CloudFormation Advanced
Links: 102 AWS DVA Index
ChangeSets¶
- When you update a stack, you need to know what changes before it happens for greater confidence
- ChangeSets won't say if the update will be successful
- After you execute a change, AWS CloudFormation removes all change sets that are associated with the stack because they aren't applicable to the updated stack.
Nested Stacks¶
- Nested stacks are stacks as part of other stacks
- They allow you to isolate repeated patterns / common components in separate stacks and call them from other stacks
- Example:
- Load Balancer configuration that is re-used
- Security Group that is re-used
- Nested stacks are considered best practice
- To update a nested stack, always update the parent (root stack).

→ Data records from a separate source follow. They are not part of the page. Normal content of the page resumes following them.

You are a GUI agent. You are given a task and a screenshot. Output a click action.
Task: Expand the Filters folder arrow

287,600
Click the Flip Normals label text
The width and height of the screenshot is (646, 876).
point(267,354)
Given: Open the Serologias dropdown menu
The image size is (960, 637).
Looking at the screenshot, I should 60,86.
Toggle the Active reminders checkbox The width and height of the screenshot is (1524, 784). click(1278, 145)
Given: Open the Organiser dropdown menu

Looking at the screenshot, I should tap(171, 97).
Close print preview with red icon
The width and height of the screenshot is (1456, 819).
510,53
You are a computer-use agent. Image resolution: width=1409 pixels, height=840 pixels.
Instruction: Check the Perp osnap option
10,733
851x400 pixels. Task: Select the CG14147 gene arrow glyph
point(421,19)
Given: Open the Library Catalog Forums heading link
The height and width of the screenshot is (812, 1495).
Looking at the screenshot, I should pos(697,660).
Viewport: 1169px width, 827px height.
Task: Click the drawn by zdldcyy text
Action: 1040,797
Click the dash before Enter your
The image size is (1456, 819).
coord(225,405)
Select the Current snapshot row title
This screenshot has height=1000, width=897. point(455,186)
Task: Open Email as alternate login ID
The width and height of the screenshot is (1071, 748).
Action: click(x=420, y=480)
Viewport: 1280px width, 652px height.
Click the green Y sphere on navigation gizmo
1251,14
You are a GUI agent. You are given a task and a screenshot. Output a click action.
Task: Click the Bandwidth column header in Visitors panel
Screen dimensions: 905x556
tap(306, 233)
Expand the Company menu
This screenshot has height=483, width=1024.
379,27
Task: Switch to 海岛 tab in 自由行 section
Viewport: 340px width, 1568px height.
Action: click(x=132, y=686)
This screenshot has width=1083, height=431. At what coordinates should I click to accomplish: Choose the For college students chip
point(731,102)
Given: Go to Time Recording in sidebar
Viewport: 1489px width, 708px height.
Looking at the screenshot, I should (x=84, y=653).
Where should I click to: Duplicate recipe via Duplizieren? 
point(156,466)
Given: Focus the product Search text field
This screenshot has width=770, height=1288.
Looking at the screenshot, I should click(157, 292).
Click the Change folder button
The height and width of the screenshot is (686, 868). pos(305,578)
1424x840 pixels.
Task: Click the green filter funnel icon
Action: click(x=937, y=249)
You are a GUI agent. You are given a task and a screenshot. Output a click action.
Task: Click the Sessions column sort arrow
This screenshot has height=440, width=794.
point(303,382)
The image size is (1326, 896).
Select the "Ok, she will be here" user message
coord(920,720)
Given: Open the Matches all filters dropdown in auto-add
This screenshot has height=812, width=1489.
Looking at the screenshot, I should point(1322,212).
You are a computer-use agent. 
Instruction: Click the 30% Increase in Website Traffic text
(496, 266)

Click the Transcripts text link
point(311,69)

Whenever you see the keyword reused go for nested stacks.
StackSets¶
- Create, update, or delete stacks across multiple accounts and regions with a single operation
- Administrator account to create StackSets
- Trusted accounts to create, update, delete stack instances from StackSets
- When you update a stack set, all associated stack instances are updated throughout all accounts and regions.
- By default, updating a stack set updates all stack instances.
- If you have 20 accounts each in two regions, you will have 40 stack instances, and all will be updated when you update the stack set.
- For stack sets with many stack instances, AWS recommends that to test the updated version of a template, you selectively update the stack instances in a few test accounts before updating all stack instances.
- To get more granular control over updating individual stacks within your stack set, plan to create multiple stack sets.
Go for StackSets if you see updating multiple stacks in multiple regions or multiple accounts.
A company initially used a manual process to create and manage different IAM roles needed for the organisation. As the company expanded and lines of business grew, different AWS accounts were created to manage the AWS resources as well as the users. The manual process has resulted in errors with IAM roles getting created with insufficient permissions. The company is looking at automating the process of creating and managing the necessary IAM roles for multiple AWS accounts. The company already uses AWS Organisations to manage multiple AWS accounts. As a SysOps Administrator, can you suggest an effective way to automate this process?
Use CloudFormation StackSets with AWS Organisations to deploy and manage IAM roles to multiple AWS accounts simultaneously.
A SysOps Administrator attempted to deploy an AWS CloudFormation StackSet across multiple AWS accounts. The stack operation failed, and the stack instance status is OUTDATED. What could be a possible cause of this error?
The deployment was run with insufficient permissions in the target account.
Drift¶
- CloudFormation allows you to create infrastructure
- But it doesn't protect you against manual configuration changes
- How do we know if our resources have drifted? We can use CloudFormation drift!
Stack Notifications¶
- Send Stack events to SNS Topic (Email, Lambda, ...)
- Enable SNS Integration using Stack Options.
- We can filter for particular stack notifications using a lambda function.
Stack Policies¶
- During a CloudFormation Stack update, all update actions are allowed on all resources (default).
- A Stack Policy is a JSON document that defines the update actions that are allowed on specific resources during Stack updates.
- Protect resources from unintentional updates.
- When you set a Stack Policy, all resources in the Stack are protected by default.
- Specify an explicit ALLOW for the resources you want to be allowed to be updated
Miscellaneous¶
- Services that use CloudFormation
- ElasticBeanStalk
- SAM
- CodePipeline
A developer received the following error message during an AWS CloudFormation deployment: DELETE_FAILED (The following resource(s) failed to delete: (sg-11223344).) Which action should the developer take to resolve this error?
Modify the CloudFormation template to retain the security group resource. Then manually delete the resource after deployment of the CloudFormation template.